1994 yılında Jeff Bezos şirkette dizginleri ele aldığında şirketin adını ‘Cadabra’ olarak düşünmüştü. Sihirbazların kullandığı ‘abra-cadabra’ sözcüğünden esinlense de, Bezos’un avukatı bunu ‘kadavra’ olarak anlayınca hemen vazgeçti. Yeni isim bulmakta zorlandı. awake.com, browse.com ve bookmall.com isimlerinin teliflerini kayıt altına aldırdı. Bunlardan bir tanesi çok ilginç gelebilir. ‘relentless.com’ (acımasız) on-line kitap satmayı planladığı şirketinin kayıtlı isimlerinden birisiydi. Halâ relentless.com’a tıklarsanız, internet sizi otomatik olarak amazon.com’a yönlendiriyor. Buna inanılmaz rastlantı mı dersiniz, zaten aklındaki buymuş mu dersiniz? Ne derseniz deyin, bugün hisselerinin piyasadaki toplam değeri 1,32 trilyon[2] doları bulan Amazon parakende dünyasındaki oyuncuların destekleyicisi gibi görünse de, aslında korkulu rüyasıdır. Tam zamanlı ve yarı zamanlı 1.465.000[3] kişinin çalıştığı bu imparatorluktaki çalışan sayısı Google, Facebook ve Microsoft’ta çalışanların toplam sayısının üç katına karşılık geliyor. Aslında çalışan sayısı, 2022’nin ilk çeyreğinde çok daha yüksekti. O günlerde 1.622.000’e ulaşan sayı son bir yıl içerisindeki toplu çıkarmalarla neredeyse 200.000 kişi kadar azaldı.

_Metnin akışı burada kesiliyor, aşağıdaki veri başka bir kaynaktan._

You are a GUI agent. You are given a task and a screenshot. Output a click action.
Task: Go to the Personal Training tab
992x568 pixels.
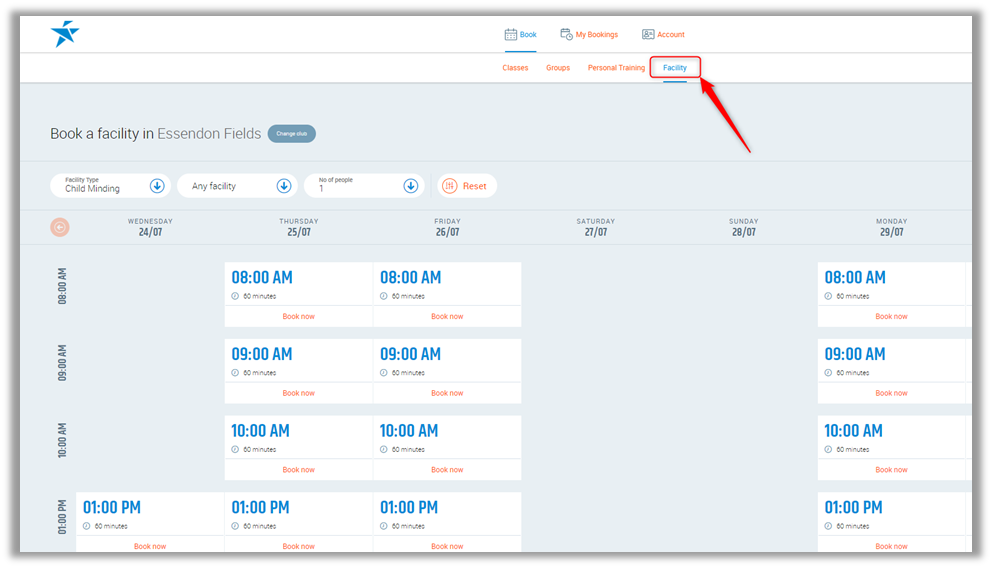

Doğal olarak, böylesine büyük ve geniş bir yelpazede ürün ve hizmet sunan küresel dev bir şirketin finans sektörüyle ilgilenmemesi düşünülemez. Bugün için Amazon’dan bir ürün aldığınızda mevcut banka hesaplarınızı kullanarak peşin ya da taksitli ödeme tercihini kullanabiliyorsunuz. Bir de Amazon’un bankasının olduğunu ve orada bir hesap açtığınızı düşünün. Mevcut bankanızın sağladığı imkanlara göre çok daha avantajlı bir duruma hemen geçebilir, bütçenize daha uygun, daha uzun vadeli ve daha düşük taksitlerle (size özel) alış-verişinizi gerçekleştirebilirsiniz. Bu da müşterilere daha fazla alış-veriş yapma fırsatını doğurur.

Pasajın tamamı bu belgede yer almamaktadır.